> **ENTRIES SHOWN**:
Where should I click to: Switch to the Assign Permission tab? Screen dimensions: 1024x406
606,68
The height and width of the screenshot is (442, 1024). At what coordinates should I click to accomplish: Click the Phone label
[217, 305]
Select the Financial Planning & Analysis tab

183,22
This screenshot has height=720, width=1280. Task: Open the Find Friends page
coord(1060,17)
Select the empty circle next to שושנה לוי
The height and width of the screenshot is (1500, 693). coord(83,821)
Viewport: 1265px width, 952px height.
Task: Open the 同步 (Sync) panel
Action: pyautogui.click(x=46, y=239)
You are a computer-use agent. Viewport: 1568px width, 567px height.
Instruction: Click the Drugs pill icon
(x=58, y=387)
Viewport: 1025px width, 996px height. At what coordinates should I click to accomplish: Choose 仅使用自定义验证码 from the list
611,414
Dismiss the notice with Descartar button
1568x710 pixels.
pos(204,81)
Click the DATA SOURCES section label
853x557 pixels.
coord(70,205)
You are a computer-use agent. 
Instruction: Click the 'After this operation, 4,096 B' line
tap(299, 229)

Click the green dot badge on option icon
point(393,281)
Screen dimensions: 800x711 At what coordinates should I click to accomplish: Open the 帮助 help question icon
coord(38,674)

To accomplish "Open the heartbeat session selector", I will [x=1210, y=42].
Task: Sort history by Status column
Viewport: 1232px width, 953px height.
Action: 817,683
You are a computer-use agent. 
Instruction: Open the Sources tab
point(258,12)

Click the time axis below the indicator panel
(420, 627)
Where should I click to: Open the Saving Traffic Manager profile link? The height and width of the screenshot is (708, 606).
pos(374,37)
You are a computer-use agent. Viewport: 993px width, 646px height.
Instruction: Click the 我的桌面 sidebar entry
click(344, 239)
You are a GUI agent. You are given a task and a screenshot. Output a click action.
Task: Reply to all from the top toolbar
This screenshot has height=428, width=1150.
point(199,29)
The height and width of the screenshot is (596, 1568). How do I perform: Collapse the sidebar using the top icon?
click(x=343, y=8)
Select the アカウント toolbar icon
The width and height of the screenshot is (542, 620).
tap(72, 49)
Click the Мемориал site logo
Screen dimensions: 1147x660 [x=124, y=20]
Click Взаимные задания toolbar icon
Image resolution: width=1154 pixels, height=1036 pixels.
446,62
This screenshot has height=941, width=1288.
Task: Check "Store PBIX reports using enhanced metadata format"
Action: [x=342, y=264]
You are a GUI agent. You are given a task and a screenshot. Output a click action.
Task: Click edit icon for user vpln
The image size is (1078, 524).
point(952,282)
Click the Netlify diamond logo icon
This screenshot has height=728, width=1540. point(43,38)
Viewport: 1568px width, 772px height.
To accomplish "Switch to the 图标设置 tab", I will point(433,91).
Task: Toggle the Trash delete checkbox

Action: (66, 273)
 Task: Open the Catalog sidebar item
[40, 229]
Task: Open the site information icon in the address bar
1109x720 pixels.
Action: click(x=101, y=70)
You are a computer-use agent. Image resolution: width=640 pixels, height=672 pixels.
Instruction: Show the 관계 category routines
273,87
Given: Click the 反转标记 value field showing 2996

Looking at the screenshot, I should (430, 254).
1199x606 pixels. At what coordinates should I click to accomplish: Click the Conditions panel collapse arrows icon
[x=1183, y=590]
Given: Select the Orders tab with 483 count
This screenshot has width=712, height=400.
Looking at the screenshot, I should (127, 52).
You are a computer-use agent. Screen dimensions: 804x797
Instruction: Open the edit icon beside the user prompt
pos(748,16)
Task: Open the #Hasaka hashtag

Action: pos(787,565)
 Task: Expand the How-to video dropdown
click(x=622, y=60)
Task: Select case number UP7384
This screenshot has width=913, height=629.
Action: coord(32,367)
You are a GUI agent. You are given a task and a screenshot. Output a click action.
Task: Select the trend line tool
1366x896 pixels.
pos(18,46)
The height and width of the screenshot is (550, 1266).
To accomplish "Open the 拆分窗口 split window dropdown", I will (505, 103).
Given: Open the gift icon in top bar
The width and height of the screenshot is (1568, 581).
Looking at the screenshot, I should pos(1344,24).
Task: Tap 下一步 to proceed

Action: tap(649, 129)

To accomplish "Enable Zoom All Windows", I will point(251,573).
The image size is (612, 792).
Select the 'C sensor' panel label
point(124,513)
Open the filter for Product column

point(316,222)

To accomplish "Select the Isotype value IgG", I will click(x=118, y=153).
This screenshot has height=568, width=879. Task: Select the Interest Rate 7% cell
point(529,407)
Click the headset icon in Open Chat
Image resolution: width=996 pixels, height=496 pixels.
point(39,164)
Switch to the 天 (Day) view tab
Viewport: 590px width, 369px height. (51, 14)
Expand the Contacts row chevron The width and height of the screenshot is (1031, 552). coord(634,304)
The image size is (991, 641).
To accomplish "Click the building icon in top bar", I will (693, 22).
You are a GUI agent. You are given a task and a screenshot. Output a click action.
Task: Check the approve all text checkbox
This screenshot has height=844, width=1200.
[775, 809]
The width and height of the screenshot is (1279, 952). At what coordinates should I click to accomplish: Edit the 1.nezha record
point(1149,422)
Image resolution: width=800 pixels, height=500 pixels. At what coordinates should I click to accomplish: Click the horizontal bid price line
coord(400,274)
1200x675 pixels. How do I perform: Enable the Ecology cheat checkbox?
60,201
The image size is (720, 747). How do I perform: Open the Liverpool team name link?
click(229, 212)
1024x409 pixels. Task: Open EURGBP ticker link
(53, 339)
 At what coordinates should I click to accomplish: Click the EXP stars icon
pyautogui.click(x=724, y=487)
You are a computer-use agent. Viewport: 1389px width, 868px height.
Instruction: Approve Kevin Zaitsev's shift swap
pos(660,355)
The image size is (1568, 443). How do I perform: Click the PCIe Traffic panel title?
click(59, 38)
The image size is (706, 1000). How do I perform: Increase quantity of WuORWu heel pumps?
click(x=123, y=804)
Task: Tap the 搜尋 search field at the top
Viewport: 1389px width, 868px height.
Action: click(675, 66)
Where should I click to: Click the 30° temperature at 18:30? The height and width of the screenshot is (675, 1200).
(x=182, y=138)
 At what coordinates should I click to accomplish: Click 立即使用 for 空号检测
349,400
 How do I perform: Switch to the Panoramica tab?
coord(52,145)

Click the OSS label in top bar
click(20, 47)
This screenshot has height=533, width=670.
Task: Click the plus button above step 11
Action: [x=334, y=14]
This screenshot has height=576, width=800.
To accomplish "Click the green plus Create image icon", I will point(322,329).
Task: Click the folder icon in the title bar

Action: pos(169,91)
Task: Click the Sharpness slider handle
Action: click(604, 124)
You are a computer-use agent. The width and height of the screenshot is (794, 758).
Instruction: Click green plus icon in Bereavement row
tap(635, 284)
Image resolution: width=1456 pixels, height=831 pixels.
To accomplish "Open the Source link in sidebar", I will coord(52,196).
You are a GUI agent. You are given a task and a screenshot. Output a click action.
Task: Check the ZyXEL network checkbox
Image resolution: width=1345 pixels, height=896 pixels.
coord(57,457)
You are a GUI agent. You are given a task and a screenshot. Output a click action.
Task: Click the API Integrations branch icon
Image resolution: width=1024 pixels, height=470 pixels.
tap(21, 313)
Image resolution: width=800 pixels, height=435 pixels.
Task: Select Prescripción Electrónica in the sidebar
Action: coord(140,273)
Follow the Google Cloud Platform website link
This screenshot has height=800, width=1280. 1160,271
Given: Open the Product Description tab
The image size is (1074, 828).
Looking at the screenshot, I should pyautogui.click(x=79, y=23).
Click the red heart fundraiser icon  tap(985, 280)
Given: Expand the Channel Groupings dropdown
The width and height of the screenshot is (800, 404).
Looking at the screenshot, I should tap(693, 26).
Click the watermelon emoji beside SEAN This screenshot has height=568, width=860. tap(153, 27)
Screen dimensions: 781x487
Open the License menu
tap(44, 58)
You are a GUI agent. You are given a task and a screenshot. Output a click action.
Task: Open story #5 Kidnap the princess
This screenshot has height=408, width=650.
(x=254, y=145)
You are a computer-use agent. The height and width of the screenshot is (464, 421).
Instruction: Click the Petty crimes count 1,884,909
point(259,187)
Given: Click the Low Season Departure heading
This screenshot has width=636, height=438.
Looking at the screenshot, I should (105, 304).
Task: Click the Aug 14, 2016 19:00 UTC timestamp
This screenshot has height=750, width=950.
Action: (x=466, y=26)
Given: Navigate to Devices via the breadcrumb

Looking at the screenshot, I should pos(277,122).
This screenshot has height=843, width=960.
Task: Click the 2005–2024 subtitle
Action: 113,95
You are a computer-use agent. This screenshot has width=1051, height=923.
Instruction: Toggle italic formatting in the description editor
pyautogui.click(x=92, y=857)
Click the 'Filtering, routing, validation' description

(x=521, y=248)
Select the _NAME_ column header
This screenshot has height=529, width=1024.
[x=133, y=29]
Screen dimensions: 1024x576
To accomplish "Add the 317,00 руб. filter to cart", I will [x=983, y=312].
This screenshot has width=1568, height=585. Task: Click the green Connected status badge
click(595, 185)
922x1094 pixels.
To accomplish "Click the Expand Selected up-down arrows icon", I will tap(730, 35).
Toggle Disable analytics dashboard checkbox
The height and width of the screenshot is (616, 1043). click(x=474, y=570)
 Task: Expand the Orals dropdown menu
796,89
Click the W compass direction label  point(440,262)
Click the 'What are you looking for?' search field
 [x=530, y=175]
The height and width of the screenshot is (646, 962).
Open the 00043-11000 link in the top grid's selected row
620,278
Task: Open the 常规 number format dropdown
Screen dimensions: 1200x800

> **WHAT TO WORK ON**: What are the lines from the one with "The height and width of the screenshot is (646, 962)." through the end of the entries? Give them again exactly, both end lines included.

> **EXERCISE RESPONSE**:
The height and width of the screenshot is (646, 962).
Open the 00043-11000 link in the top grid's selected row
620,278
Task: Open the 常规 number format dropdown
Screen dimensions: 1200x800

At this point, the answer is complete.